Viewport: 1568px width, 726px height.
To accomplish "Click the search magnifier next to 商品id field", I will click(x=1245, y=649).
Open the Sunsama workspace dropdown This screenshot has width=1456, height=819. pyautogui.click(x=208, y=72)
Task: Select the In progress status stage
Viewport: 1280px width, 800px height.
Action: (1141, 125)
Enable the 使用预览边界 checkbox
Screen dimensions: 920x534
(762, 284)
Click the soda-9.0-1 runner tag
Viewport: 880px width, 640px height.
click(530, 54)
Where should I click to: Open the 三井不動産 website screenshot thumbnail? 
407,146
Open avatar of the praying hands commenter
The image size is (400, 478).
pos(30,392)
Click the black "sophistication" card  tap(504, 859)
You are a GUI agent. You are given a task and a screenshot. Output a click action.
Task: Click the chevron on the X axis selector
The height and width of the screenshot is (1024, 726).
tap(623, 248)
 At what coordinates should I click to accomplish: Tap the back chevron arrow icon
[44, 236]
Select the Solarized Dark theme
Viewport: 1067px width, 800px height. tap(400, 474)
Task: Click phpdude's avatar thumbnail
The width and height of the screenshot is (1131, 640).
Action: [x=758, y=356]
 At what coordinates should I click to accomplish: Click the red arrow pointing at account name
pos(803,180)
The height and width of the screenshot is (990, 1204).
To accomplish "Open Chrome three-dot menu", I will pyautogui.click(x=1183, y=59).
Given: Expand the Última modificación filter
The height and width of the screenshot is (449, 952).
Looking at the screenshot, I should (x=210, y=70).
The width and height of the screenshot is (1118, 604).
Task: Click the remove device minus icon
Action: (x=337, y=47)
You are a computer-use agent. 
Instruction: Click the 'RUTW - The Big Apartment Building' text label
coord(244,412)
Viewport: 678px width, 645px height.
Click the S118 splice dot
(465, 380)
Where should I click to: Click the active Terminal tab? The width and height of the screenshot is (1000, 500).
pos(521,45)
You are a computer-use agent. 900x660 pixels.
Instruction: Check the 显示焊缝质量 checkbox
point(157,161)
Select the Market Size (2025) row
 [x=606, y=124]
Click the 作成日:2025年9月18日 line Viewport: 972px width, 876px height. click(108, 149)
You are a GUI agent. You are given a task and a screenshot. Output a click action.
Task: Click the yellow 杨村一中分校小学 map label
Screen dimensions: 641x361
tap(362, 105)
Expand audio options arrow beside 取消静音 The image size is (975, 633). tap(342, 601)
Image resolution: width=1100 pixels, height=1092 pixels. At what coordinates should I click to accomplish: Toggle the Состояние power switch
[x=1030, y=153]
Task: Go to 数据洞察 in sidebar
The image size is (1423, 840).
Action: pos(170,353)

━━━━━━

» **WHAT YOU WILL DO**
Since only part of the listing is wanted, copy exactly the lines from the one holding "Where should I click to: Open" to the one holding "Viewport: 678px width, 645px height.", both included.

» **RESULT**
Where should I click to: Open the 三井不動産 website screenshot thumbnail? 
407,146
Open avatar of the praying hands commenter
The image size is (400, 478).
pos(30,392)
Click the black "sophistication" card  tap(504, 859)
You are a GUI agent. You are given a task and a screenshot. Output a click action.
Task: Click the chevron on the X axis selector
The height and width of the screenshot is (1024, 726).
tap(623, 248)
 At what coordinates should I click to accomplish: Tap the back chevron arrow icon
[44, 236]
Select the Solarized Dark theme
Viewport: 1067px width, 800px height. tap(400, 474)
Task: Click phpdude's avatar thumbnail
The width and height of the screenshot is (1131, 640).
Action: [x=758, y=356]
 At what coordinates should I click to accomplish: Click the red arrow pointing at account name
pos(803,180)
The height and width of the screenshot is (990, 1204).
To accomplish "Open Chrome three-dot menu", I will pyautogui.click(x=1183, y=59).
Given: Expand the Última modificación filter
The height and width of the screenshot is (449, 952).
Looking at the screenshot, I should (x=210, y=70).
The width and height of the screenshot is (1118, 604).
Task: Click the remove device minus icon
Action: (x=337, y=47)
You are a computer-use agent. 
Instruction: Click the 'RUTW - The Big Apartment Building' text label
coord(244,412)
Viewport: 678px width, 645px height.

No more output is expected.